Task requirements: Rewrite every item below with "Find the location of a particular element" swapped for "Find where a particular element is", leaving everything else untouched.

*** Opening Data shown ***

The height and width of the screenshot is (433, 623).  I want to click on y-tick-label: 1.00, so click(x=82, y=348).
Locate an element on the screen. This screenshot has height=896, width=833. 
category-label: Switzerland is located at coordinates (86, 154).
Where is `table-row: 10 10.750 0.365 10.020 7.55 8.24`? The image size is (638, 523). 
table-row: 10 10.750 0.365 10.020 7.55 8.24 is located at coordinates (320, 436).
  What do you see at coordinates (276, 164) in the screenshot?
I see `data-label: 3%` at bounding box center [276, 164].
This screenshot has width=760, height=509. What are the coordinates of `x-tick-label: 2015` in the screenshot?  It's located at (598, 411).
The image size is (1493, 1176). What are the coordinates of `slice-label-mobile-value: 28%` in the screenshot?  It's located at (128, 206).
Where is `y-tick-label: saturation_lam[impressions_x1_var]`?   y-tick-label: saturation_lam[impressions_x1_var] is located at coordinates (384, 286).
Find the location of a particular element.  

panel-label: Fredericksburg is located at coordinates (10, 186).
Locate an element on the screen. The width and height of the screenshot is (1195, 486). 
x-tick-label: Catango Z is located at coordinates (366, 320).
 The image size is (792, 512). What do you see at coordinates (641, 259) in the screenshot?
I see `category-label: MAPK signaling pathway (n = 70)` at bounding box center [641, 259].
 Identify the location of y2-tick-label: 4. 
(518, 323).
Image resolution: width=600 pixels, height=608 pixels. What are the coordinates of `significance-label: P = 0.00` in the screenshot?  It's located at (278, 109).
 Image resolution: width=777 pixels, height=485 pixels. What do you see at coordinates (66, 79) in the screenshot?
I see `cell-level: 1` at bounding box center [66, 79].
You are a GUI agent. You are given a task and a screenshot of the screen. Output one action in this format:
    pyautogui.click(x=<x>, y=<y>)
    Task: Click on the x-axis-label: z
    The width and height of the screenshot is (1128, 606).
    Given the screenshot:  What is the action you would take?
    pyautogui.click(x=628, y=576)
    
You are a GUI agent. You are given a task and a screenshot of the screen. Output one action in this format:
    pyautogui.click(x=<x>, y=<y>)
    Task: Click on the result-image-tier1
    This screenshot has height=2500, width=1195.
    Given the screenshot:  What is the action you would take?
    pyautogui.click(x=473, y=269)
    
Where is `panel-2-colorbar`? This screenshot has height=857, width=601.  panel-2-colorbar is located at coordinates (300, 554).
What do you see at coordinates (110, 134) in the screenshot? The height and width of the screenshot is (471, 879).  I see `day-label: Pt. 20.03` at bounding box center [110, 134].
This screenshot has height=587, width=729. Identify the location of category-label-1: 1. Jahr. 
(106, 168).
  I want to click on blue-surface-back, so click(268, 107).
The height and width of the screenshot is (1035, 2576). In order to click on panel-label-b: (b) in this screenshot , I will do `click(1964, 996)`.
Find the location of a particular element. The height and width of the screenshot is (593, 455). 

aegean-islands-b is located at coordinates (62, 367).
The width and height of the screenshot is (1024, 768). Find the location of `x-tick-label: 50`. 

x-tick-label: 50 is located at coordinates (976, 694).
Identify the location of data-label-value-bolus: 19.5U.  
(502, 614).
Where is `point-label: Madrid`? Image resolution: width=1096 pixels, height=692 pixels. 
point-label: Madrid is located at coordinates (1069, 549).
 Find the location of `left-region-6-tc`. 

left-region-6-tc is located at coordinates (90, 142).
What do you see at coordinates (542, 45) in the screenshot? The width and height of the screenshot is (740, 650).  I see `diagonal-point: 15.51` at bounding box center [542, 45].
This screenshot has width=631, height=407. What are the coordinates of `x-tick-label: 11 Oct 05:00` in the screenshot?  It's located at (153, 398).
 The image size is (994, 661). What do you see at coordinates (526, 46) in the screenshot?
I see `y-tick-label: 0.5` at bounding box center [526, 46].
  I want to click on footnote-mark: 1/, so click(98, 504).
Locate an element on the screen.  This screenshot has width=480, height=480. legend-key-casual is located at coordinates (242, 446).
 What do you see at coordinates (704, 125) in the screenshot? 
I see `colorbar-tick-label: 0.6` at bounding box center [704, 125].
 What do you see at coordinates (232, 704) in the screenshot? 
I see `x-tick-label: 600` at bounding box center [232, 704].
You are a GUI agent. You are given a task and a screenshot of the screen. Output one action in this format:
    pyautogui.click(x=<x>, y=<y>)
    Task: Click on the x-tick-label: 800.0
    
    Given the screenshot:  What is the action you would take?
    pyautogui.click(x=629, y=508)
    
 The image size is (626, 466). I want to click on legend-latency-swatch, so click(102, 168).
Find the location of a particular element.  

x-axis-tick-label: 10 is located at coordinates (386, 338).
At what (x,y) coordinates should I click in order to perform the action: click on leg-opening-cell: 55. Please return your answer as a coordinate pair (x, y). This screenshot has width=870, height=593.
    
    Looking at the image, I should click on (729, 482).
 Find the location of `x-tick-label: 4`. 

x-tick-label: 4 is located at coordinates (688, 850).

*** Closing Data shown ***

Solution below:
The height and width of the screenshot is (433, 623).  I want to click on y-tick-label: 1.00, so click(x=82, y=348).
Locate an element on the screen. This screenshot has height=896, width=833. 
category-label: Switzerland is located at coordinates (86, 154).
Where is `table-row: 10 10.750 0.365 10.020 7.55 8.24`? The image size is (638, 523). 
table-row: 10 10.750 0.365 10.020 7.55 8.24 is located at coordinates (320, 436).
  What do you see at coordinates (276, 164) in the screenshot?
I see `data-label: 3%` at bounding box center [276, 164].
This screenshot has width=760, height=509. What are the coordinates of `x-tick-label: 2015` in the screenshot?  It's located at (598, 411).
The image size is (1493, 1176). What are the coordinates of `slice-label-mobile-value: 28%` in the screenshot?  It's located at (128, 206).
Where is `y-tick-label: saturation_lam[impressions_x1_var]`?   y-tick-label: saturation_lam[impressions_x1_var] is located at coordinates (384, 286).
Find where a particular element is.  

panel-label: Fredericksburg is located at coordinates (10, 186).
Locate an element on the screen. The width and height of the screenshot is (1195, 486). 
x-tick-label: Catango Z is located at coordinates (366, 320).
 The image size is (792, 512). What do you see at coordinates (641, 259) in the screenshot?
I see `category-label: MAPK signaling pathway (n = 70)` at bounding box center [641, 259].
 Identify the location of y2-tick-label: 4. 
(518, 323).
Image resolution: width=600 pixels, height=608 pixels. What are the coordinates of `significance-label: P = 0.00` in the screenshot?  It's located at (278, 109).
 Image resolution: width=777 pixels, height=485 pixels. What do you see at coordinates (66, 79) in the screenshot?
I see `cell-level: 1` at bounding box center [66, 79].
You are a GUI agent. You are given a task and a screenshot of the screen. Output one action in this format:
    pyautogui.click(x=<x>, y=<y>)
    Task: Click on the x-axis-label: z
    The width and height of the screenshot is (1128, 606).
    Given the screenshot:  What is the action you would take?
    pyautogui.click(x=628, y=576)
    
You are a GUI agent. You are given a task and a screenshot of the screen. Output one action in this format:
    pyautogui.click(x=<x>, y=<y>)
    Task: Click on the result-image-tier1
    This screenshot has height=2500, width=1195.
    Given the screenshot:  What is the action you would take?
    pyautogui.click(x=473, y=269)
    
Where is `panel-2-colorbar`? This screenshot has height=857, width=601.  panel-2-colorbar is located at coordinates (300, 554).
What do you see at coordinates (110, 134) in the screenshot? The height and width of the screenshot is (471, 879).  I see `day-label: Pt. 20.03` at bounding box center [110, 134].
This screenshot has height=587, width=729. Identify the location of category-label-1: 1. Jahr. 
(106, 168).
  I want to click on blue-surface-back, so click(268, 107).
The height and width of the screenshot is (1035, 2576). In order to click on panel-label-b: (b) in this screenshot , I will do `click(1964, 996)`.
Find where a particular element is. The height and width of the screenshot is (593, 455). 

aegean-islands-b is located at coordinates (62, 367).
The width and height of the screenshot is (1024, 768). Find the location of `x-tick-label: 50`. 

x-tick-label: 50 is located at coordinates (976, 694).
Identify the location of data-label-value-bolus: 19.5U.  
(502, 614).
Where is `point-label: Madrid`? Image resolution: width=1096 pixels, height=692 pixels. 
point-label: Madrid is located at coordinates (1069, 549).
 Find the location of `left-region-6-tc`. 

left-region-6-tc is located at coordinates (90, 142).
What do you see at coordinates (542, 45) in the screenshot? The width and height of the screenshot is (740, 650).  I see `diagonal-point: 15.51` at bounding box center [542, 45].
This screenshot has width=631, height=407. What are the coordinates of `x-tick-label: 11 Oct 05:00` in the screenshot?  It's located at (153, 398).
 The image size is (994, 661). What do you see at coordinates (526, 46) in the screenshot?
I see `y-tick-label: 0.5` at bounding box center [526, 46].
  I want to click on footnote-mark: 1/, so click(98, 504).
Locate an element on the screen.  This screenshot has width=480, height=480. legend-key-casual is located at coordinates (242, 446).
 What do you see at coordinates (704, 125) in the screenshot? 
I see `colorbar-tick-label: 0.6` at bounding box center [704, 125].
 What do you see at coordinates (232, 704) in the screenshot? 
I see `x-tick-label: 600` at bounding box center [232, 704].
You are a GUI agent. You are given a task and a screenshot of the screen. Output one action in this format:
    pyautogui.click(x=<x>, y=<y>)
    Task: Click on the x-tick-label: 800.0
    
    Given the screenshot:  What is the action you would take?
    pyautogui.click(x=629, y=508)
    
 The image size is (626, 466). I want to click on legend-latency-swatch, so click(102, 168).
Find where a particular element is.  

x-axis-tick-label: 10 is located at coordinates (386, 338).
At what (x,y) coordinates should I click in order to perform the action: click on leg-opening-cell: 55. Please return your answer as a coordinate pair (x, y). This screenshot has width=870, height=593.
    
    Looking at the image, I should click on (729, 482).
 Find the location of `x-tick-label: 4`. 

x-tick-label: 4 is located at coordinates (688, 850).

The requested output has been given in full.